-------- Input for this task

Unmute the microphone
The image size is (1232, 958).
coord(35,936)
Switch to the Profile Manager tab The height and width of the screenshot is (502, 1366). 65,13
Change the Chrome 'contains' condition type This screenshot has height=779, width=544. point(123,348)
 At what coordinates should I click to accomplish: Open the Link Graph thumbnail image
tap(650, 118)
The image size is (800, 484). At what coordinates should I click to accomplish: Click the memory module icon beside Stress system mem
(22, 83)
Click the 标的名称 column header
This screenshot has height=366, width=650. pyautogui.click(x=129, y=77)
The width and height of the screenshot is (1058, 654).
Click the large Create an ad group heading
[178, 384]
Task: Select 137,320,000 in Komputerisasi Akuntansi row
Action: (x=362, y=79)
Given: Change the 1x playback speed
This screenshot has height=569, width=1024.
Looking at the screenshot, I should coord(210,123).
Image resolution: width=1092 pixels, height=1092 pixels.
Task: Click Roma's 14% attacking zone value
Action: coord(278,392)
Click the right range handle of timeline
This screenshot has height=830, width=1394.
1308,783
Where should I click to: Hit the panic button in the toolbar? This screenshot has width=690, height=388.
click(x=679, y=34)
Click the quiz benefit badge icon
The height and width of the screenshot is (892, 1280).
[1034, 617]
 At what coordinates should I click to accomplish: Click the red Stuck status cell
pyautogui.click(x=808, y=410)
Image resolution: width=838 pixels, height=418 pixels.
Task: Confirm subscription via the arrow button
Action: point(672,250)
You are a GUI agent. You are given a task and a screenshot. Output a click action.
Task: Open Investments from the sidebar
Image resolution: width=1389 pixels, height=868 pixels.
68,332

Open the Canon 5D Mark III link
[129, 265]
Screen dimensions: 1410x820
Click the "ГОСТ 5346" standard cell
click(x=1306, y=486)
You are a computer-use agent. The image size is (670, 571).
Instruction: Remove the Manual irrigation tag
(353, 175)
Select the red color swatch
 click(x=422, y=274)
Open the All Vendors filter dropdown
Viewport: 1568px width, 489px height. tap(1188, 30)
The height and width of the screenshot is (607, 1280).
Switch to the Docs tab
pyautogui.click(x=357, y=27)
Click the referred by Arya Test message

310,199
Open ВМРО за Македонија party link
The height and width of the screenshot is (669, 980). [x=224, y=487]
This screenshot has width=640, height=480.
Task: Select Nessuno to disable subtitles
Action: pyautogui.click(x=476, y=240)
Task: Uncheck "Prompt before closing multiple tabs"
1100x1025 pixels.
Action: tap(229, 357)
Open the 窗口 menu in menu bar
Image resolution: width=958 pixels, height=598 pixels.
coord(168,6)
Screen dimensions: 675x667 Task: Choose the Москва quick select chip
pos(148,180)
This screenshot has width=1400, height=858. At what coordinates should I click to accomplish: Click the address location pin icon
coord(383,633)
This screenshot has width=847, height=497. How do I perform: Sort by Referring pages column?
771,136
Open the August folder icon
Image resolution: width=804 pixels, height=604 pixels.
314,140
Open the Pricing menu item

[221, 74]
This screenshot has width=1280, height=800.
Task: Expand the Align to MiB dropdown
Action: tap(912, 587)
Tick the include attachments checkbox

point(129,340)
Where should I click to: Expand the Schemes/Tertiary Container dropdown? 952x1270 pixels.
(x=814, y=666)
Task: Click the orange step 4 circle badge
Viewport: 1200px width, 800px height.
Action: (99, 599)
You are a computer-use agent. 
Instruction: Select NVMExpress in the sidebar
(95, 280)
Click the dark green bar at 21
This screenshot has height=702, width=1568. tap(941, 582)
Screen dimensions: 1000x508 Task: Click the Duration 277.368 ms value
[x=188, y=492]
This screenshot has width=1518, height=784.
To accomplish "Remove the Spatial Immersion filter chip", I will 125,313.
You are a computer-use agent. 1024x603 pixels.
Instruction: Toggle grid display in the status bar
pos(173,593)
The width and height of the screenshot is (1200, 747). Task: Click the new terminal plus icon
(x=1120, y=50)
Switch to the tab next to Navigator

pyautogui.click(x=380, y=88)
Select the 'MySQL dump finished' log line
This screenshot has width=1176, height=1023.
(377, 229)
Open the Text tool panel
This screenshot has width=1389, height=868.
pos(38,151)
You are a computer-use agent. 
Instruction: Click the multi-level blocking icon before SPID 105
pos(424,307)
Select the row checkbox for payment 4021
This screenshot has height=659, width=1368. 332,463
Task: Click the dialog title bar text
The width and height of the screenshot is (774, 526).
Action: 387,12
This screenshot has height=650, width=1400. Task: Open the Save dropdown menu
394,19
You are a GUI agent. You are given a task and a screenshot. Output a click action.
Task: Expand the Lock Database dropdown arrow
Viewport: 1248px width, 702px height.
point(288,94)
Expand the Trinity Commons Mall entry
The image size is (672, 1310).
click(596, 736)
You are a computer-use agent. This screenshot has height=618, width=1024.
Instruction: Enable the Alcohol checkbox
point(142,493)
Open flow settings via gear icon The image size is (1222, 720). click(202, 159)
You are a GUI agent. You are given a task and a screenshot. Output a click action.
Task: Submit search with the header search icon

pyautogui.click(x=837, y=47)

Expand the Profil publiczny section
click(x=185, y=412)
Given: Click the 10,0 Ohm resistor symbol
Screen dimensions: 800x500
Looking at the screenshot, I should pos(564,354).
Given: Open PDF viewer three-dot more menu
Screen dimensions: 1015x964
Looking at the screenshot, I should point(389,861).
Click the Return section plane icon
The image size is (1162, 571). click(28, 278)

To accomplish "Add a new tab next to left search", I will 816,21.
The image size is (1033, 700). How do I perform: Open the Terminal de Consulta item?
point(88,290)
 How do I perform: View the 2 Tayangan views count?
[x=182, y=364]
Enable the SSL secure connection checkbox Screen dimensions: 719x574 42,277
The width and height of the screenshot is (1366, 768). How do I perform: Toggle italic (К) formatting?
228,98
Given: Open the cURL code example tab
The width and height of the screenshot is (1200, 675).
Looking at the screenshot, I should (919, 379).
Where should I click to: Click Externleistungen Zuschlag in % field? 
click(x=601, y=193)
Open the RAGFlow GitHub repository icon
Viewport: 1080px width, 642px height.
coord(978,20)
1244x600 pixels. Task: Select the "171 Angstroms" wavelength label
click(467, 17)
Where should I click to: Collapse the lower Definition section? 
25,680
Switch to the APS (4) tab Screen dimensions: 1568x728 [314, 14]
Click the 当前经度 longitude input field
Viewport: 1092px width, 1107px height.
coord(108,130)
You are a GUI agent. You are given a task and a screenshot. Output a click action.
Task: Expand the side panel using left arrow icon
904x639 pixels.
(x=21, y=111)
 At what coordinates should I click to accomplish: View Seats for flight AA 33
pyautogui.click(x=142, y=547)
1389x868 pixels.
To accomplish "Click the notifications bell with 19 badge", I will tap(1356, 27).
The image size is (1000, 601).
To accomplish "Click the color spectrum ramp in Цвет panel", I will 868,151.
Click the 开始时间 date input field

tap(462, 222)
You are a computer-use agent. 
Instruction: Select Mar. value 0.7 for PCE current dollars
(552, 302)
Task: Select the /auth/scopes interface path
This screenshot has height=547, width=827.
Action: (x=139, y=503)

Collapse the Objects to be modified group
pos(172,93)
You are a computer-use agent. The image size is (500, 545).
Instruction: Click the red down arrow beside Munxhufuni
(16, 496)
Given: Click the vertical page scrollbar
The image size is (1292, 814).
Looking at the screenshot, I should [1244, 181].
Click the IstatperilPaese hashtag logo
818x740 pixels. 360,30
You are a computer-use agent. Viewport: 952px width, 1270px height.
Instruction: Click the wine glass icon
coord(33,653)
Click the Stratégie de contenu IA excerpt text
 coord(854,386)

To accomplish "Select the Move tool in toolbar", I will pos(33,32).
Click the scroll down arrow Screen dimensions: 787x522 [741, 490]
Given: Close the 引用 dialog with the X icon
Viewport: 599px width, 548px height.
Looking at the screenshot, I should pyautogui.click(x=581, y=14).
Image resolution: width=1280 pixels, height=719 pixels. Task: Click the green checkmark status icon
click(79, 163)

----------------

=== Aim of the task ===
When you reach the line containing "Click the 当前经度 longitude input field" in the data above, start copying exactly, and stop after the line containing "Task: Select the /auth/scopes interface path".

=== Response ===
Click the 当前经度 longitude input field
Viewport: 1092px width, 1107px height.
coord(108,130)
You are a GUI agent. You are given a task and a screenshot. Output a click action.
Task: Expand the side panel using left arrow icon
904x639 pixels.
(x=21, y=111)
 At what coordinates should I click to accomplish: View Seats for flight AA 33
pyautogui.click(x=142, y=547)
1389x868 pixels.
To accomplish "Click the notifications bell with 19 badge", I will tap(1356, 27).
The image size is (1000, 601).
To accomplish "Click the color spectrum ramp in Цвет panel", I will 868,151.
Click the 开始时间 date input field

tap(462, 222)
You are a computer-use agent. 
Instruction: Select Mar. value 0.7 for PCE current dollars
(552, 302)
Task: Select the /auth/scopes interface path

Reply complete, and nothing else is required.